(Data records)
┄┄┄┄┄┄┄┄┄┄
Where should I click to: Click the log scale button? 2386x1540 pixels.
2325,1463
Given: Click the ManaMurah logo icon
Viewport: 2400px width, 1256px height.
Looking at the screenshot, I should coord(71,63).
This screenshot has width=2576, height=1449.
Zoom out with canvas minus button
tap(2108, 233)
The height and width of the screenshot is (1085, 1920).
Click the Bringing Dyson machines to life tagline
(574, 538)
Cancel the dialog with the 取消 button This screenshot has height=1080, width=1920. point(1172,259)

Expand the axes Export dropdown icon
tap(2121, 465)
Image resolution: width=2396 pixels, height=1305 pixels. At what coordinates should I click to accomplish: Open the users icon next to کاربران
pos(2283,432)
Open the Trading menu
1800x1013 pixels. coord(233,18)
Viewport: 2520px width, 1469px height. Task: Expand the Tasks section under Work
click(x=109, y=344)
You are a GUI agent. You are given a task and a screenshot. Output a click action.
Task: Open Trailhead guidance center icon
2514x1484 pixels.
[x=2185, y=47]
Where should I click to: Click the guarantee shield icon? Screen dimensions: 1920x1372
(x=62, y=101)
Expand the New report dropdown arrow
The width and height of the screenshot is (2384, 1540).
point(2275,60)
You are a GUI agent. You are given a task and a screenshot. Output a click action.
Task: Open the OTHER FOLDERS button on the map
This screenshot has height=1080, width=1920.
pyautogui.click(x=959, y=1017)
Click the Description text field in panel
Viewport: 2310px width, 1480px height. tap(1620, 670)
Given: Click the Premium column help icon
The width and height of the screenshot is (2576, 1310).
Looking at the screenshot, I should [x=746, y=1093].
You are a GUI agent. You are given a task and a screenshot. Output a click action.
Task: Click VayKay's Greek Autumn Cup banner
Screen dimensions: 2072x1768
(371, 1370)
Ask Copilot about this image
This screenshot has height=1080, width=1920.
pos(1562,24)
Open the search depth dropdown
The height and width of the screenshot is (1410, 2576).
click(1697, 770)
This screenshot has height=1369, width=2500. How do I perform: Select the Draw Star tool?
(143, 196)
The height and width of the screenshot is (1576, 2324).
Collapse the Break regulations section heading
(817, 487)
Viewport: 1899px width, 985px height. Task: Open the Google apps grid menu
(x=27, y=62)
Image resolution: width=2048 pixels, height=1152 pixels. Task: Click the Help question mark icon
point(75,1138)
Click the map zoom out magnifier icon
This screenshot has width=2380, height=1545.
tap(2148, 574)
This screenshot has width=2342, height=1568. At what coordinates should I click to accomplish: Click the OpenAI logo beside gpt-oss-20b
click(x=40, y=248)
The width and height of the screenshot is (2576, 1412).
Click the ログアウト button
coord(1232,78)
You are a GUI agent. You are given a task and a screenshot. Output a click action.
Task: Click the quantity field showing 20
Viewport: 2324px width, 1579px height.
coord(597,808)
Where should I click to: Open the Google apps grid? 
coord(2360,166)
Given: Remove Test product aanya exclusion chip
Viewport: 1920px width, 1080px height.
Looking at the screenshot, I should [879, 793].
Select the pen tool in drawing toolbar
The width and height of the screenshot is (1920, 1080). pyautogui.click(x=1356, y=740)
┄┄┄┄┄┄┄┄┄┄
*Exercise objective:* Each line above needs to be written out again exactly.

*Finished task:*
Where should I click to: Click the log scale button? 2386x1540 pixels.
2325,1463
Given: Click the ManaMurah logo icon
Viewport: 2400px width, 1256px height.
Looking at the screenshot, I should coord(71,63).
This screenshot has width=2576, height=1449.
Zoom out with canvas minus button
tap(2108, 233)
The height and width of the screenshot is (1085, 1920).
Click the Bringing Dyson machines to life tagline
(574, 538)
Cancel the dialog with the 取消 button This screenshot has height=1080, width=1920. point(1172,259)

Expand the axes Export dropdown icon
tap(2121, 465)
Image resolution: width=2396 pixels, height=1305 pixels. At what coordinates should I click to accomplish: Open the users icon next to کاربران
pos(2283,432)
Open the Trading menu
1800x1013 pixels. coord(233,18)
Viewport: 2520px width, 1469px height. Task: Expand the Tasks section under Work
click(x=109, y=344)
You are a GUI agent. You are given a task and a screenshot. Output a click action.
Task: Open Trailhead guidance center icon
2514x1484 pixels.
[x=2185, y=47]
Where should I click to: Click the guarantee shield icon? Screen dimensions: 1920x1372
(x=62, y=101)
Expand the New report dropdown arrow
The width and height of the screenshot is (2384, 1540).
point(2275,60)
You are a GUI agent. You are given a task and a screenshot. Output a click action.
Task: Open the OTHER FOLDERS button on the map
This screenshot has height=1080, width=1920.
pyautogui.click(x=959, y=1017)
Click the Description text field in panel
Viewport: 2310px width, 1480px height. tap(1620, 670)
Given: Click the Premium column help icon
The width and height of the screenshot is (2576, 1310).
Looking at the screenshot, I should [x=746, y=1093].
You are a GUI agent. You are given a task and a screenshot. Output a click action.
Task: Click VayKay's Greek Autumn Cup banner
Screen dimensions: 2072x1768
(371, 1370)
Ask Copilot about this image
This screenshot has height=1080, width=1920.
pos(1562,24)
Open the search depth dropdown
The height and width of the screenshot is (1410, 2576).
click(1697, 770)
This screenshot has height=1369, width=2500. How do I perform: Select the Draw Star tool?
(143, 196)
The height and width of the screenshot is (1576, 2324).
Collapse the Break regulations section heading
(817, 487)
Viewport: 1899px width, 985px height. Task: Open the Google apps grid menu
(x=27, y=62)
Image resolution: width=2048 pixels, height=1152 pixels. Task: Click the Help question mark icon
point(75,1138)
Click the map zoom out magnifier icon
This screenshot has width=2380, height=1545.
tap(2148, 574)
This screenshot has width=2342, height=1568. At what coordinates should I click to accomplish: Click the OpenAI logo beside gpt-oss-20b
click(x=40, y=248)
The width and height of the screenshot is (2576, 1412).
Click the ログアウト button
coord(1232,78)
You are a GUI agent. You are given a task and a screenshot. Output a click action.
Task: Click the quantity field showing 20
Viewport: 2324px width, 1579px height.
coord(597,808)
Where should I click to: Open the Google apps grid? 
coord(2360,166)
Given: Remove Test product aanya exclusion chip
Viewport: 1920px width, 1080px height.
Looking at the screenshot, I should [879, 793].
Select the pen tool in drawing toolbar
The width and height of the screenshot is (1920, 1080). pyautogui.click(x=1356, y=740)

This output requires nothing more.